----- Input data
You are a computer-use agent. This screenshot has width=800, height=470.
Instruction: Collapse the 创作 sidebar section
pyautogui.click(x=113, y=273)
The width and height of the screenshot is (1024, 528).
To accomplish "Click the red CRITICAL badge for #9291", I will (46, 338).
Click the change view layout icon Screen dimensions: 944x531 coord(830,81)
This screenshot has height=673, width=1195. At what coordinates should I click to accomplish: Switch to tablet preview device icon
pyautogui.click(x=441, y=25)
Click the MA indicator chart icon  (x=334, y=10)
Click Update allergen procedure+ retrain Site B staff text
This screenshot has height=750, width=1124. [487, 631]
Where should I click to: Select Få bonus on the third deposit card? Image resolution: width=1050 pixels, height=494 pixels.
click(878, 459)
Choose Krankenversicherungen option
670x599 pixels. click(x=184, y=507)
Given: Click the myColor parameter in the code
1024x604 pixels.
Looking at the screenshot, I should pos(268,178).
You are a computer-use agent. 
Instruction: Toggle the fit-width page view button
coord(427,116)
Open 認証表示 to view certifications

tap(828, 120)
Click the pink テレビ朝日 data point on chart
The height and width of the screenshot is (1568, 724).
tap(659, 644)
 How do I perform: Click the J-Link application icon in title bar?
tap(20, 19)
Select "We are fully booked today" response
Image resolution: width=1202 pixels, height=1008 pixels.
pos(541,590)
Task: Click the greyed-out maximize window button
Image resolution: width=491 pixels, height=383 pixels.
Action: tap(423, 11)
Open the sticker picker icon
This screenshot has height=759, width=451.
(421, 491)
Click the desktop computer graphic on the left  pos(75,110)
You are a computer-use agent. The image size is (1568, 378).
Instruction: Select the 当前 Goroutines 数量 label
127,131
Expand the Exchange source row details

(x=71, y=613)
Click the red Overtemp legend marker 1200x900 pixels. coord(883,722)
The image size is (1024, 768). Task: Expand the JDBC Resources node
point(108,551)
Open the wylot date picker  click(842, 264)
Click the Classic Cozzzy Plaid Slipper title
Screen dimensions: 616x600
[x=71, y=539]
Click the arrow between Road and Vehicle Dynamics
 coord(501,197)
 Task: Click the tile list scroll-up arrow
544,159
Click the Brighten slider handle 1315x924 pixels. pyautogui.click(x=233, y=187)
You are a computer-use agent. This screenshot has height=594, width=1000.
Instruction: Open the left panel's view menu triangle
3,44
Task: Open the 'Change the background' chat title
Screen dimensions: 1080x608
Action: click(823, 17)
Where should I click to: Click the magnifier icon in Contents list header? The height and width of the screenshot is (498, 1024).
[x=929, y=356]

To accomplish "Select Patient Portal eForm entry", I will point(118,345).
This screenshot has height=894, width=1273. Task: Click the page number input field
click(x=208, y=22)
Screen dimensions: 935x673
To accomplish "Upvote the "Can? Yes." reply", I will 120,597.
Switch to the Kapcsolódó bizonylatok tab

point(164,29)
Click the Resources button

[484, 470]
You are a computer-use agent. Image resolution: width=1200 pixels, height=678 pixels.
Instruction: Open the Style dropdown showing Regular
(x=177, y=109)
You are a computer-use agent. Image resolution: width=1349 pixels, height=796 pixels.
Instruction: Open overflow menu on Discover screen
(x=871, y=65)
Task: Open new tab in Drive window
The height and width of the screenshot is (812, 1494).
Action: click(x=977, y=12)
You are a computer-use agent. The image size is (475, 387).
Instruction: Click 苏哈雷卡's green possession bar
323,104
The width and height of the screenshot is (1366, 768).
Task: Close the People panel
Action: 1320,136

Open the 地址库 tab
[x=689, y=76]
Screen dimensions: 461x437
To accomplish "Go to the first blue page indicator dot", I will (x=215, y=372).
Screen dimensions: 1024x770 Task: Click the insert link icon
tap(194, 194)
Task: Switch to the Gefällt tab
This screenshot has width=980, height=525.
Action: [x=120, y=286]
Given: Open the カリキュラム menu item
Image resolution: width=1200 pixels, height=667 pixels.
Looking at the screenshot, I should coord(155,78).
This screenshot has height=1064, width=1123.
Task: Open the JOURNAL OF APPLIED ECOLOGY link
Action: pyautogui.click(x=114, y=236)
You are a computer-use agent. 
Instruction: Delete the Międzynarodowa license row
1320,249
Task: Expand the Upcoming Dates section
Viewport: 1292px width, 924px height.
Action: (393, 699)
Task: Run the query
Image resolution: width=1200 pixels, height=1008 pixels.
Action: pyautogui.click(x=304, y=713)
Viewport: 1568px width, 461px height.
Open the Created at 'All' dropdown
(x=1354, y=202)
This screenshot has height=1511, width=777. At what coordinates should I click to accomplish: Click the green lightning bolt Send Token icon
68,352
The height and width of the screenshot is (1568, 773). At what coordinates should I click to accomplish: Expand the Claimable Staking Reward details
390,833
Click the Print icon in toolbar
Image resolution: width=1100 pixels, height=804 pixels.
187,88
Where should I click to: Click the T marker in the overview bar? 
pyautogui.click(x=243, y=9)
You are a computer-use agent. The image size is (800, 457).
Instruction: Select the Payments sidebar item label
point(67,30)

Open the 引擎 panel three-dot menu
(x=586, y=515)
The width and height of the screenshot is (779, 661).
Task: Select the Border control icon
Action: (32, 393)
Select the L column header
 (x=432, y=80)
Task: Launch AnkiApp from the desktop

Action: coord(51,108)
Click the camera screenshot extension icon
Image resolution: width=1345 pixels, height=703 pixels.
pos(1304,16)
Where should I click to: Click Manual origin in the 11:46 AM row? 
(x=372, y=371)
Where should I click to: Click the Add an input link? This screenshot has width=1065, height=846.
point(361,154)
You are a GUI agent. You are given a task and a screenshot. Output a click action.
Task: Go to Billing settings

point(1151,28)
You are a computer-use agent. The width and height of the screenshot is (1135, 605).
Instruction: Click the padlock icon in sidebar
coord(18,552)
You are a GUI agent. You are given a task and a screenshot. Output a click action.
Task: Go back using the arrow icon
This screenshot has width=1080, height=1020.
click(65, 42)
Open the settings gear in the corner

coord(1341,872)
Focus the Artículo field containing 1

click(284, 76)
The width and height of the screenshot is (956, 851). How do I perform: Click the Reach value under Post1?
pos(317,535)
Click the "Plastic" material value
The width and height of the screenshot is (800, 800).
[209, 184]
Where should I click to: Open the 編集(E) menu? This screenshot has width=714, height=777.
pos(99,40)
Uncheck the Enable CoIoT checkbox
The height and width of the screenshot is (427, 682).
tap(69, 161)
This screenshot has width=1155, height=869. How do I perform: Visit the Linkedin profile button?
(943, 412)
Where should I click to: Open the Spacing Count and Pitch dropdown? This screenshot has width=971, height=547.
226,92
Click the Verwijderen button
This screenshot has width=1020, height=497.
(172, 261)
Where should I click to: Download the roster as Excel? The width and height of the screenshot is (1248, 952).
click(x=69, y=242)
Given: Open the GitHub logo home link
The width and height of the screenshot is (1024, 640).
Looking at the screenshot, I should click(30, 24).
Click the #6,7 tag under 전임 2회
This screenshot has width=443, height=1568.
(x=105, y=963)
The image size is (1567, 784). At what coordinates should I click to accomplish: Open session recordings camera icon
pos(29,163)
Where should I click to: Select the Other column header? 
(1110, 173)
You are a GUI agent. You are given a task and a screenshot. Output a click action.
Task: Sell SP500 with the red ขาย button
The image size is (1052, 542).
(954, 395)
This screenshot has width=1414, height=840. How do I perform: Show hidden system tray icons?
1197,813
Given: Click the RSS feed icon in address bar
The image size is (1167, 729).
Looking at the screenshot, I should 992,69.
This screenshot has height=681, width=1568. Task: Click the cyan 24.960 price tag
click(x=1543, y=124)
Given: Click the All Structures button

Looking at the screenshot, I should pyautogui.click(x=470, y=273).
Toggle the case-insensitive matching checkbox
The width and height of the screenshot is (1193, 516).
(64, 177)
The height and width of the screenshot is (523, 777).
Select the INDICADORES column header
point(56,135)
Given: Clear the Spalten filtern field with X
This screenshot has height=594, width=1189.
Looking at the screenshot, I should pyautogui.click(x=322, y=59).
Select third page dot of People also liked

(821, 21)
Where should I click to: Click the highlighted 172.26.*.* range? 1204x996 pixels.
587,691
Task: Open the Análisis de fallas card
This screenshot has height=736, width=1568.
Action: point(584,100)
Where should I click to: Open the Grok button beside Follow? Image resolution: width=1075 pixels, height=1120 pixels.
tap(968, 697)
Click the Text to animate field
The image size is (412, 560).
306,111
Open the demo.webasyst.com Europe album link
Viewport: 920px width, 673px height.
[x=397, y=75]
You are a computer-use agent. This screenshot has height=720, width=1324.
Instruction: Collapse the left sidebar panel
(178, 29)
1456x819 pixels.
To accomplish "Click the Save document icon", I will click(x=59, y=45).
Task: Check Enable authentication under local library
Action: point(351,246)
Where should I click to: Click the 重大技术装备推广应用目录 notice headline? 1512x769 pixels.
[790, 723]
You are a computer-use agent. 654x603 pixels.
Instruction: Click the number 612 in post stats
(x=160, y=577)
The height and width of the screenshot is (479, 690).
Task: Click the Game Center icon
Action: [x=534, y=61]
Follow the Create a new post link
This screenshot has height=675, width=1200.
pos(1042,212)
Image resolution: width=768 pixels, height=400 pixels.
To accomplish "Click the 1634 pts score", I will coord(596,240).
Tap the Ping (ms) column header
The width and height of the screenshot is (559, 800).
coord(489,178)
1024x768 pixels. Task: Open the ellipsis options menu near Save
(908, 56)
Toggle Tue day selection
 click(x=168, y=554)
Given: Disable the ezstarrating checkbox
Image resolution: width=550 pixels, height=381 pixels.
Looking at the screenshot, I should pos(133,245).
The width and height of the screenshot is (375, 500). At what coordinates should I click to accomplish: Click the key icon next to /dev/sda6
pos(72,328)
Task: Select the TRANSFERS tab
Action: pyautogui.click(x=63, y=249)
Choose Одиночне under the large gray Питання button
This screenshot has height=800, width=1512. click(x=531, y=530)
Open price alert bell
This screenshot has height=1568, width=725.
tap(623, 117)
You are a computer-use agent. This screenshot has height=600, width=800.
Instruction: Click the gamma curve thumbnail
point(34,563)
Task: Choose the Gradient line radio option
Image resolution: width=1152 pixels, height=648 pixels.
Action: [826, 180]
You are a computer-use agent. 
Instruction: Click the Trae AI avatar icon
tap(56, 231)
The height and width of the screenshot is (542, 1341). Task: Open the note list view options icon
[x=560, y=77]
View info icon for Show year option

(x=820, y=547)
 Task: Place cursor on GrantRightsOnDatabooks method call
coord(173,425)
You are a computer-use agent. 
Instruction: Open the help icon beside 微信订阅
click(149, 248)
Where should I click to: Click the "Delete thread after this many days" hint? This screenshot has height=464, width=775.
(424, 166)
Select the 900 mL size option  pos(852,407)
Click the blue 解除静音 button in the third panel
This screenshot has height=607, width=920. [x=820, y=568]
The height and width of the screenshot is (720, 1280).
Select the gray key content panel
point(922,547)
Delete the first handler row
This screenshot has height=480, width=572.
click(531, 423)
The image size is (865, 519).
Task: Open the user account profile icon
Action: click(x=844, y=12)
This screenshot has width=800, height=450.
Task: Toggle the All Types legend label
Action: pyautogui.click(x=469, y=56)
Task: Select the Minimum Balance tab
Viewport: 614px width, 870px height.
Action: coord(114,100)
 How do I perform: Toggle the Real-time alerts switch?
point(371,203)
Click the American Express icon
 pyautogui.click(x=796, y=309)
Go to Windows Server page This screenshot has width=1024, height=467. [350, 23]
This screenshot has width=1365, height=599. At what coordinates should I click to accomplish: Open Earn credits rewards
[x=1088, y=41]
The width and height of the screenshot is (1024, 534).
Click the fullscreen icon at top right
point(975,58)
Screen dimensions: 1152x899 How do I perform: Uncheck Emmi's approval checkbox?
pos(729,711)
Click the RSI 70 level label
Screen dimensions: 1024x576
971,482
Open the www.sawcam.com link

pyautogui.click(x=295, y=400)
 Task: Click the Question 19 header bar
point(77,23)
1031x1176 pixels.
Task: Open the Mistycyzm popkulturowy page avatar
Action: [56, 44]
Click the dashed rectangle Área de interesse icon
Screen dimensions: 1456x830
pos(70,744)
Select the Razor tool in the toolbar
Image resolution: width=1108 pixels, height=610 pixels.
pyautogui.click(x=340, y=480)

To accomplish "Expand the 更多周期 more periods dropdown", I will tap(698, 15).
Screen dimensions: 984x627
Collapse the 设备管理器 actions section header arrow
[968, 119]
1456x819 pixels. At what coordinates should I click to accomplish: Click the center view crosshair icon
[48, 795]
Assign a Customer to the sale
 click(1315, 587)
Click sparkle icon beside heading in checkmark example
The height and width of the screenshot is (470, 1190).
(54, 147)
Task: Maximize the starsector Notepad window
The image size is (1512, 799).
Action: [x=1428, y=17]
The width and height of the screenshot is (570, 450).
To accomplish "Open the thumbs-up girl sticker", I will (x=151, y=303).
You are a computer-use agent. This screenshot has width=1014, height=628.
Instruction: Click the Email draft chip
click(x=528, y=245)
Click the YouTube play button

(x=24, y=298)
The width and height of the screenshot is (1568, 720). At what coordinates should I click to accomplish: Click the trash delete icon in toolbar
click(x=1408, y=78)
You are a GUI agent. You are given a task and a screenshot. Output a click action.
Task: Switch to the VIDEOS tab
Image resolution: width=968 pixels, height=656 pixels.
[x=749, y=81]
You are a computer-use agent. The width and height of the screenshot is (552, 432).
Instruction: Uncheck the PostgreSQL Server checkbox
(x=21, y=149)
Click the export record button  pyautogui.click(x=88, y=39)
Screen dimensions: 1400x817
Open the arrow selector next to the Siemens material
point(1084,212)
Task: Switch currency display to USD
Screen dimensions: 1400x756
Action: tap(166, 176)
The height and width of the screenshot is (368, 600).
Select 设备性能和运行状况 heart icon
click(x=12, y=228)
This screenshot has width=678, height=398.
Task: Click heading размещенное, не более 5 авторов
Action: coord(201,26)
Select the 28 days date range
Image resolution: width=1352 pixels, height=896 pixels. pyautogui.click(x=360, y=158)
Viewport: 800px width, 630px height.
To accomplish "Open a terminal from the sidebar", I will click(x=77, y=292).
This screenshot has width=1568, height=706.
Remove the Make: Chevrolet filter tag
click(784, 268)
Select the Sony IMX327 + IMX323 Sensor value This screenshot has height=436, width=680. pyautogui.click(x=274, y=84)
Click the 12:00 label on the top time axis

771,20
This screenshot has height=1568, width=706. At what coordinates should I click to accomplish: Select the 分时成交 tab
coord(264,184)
----------
If a line contains the word "indicator", it counts; say how many such lines the records hold, and give only that number.

2